The 5-bromo-4-chloro-3-indolyl β-d-galactoside (X-Gal) assay was used to check for reactivated virus in plaques from M3LacZ primed μMT mice that had been depleted of both CD4+ and CD8+ T cells (see below) before or after challenge with γHVW+BAC–GFP. Briefly, the plaques were fixed with 2% formaldehyde for 5 min, the fixative was removed, the cells were washed once and stained with PBS containing 5 mM potassium ferrocyanide, 5 mM potassium ferricyanide, 2 mM MgCl2, and 1 mg/ml of the chromogenic substrate X-Gal (Roche Diagnostics). The plates were incubated for 12 h at 37°C before counting the blue plaques resulting from the X-Gal staining of the β-galactosidase reaction product.
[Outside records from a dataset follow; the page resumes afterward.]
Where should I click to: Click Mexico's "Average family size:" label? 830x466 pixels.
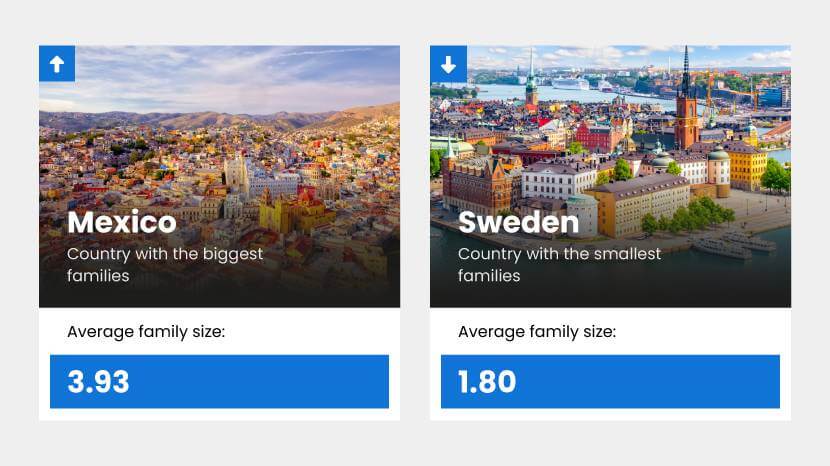[x=146, y=331]
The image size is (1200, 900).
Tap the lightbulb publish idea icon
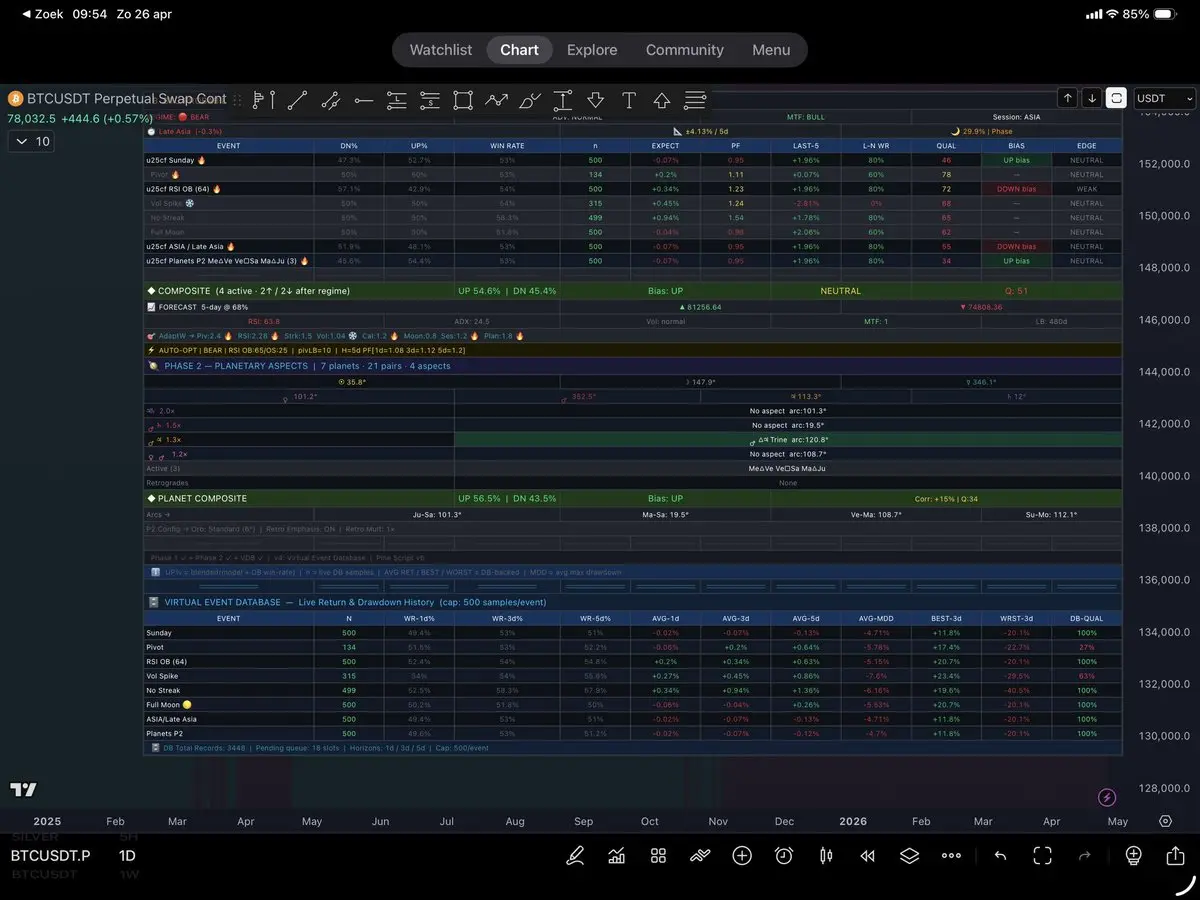(x=1133, y=856)
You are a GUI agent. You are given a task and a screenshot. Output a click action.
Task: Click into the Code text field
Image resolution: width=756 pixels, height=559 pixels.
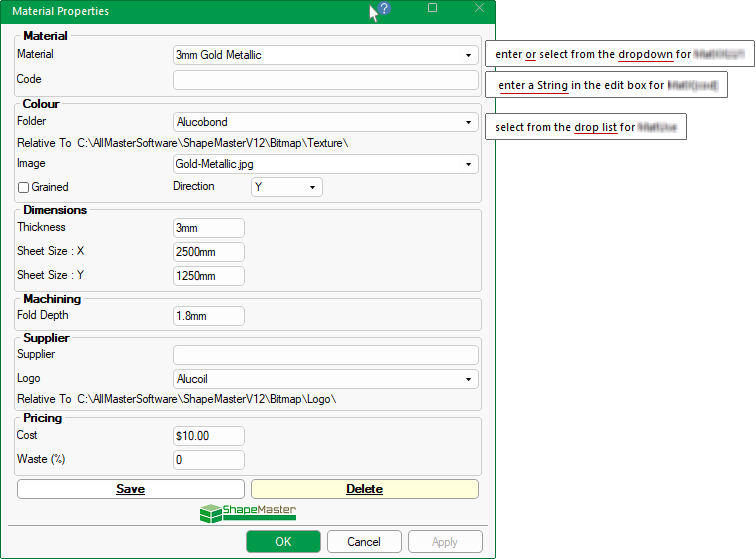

Depletion of CD4+ and CD8+ T Cells. The Ig–/– μMT mice were injected i.p. every second day for at least 6 days with 0.5-ml aliquots of ascitic fluid containing the GK1.5 mAb to CD4 and/or the 2.43.1 mAb to CD8α (23, 35). After sampling, various lymphocyte populations were stained with non-cross-reactive mAbs (Pharmingen) to CD4 (RM4–4) and CD8β (53–5.8) to check the efficiency of depletion by flow cytometry (23, 35).

Results

The Challenge System. The intent was to show whether primed CD4+ and CD8+ T cells in mice persistently infected with a γHV can prevent superinfection. The aim had been to use the green fluorescence marker of the BAC–GFP to determine whether any recovered virus originated from the primary or secondary inoculum. However, preliminary challenge experiments proved disappointing, as the growth profile for BAC–GFP in vivo was much less consistent than that for the WT γHVW (Fig. 1 and data not shown). We thus decided on a strategy of challenging with equal parts (total 2 × 106 PFU) of BAC–GFP and γHVW. Detection of at least a few “green plaques” establishes that the input virus has indeed become established. This is not essential for the mice given M3LacZ, which gives “blue plaques” by X-Gal staining.

Fig. 1.

Fig. 1.

Replication of the γHVW and BAC–GFP viruses in the lungs of female Ig–/– μMT mice. The 10- to 12-week-old mice were infected i.n. with 106 PFU of γHVW or BAC–GFP, then lungs were collected from three individuals (per group) on d3, d5, and d7, homogenized, and assayed for plaque formation on 3T12 cells. The plaques were fixed and stained with Giemsa (γHVW) or counted under a fluorescence microscope (BAC–GFP). Virus titers are expressed as log10 PFU/ml. The asterisk designates values that are significantly different (P ≤ 0.05).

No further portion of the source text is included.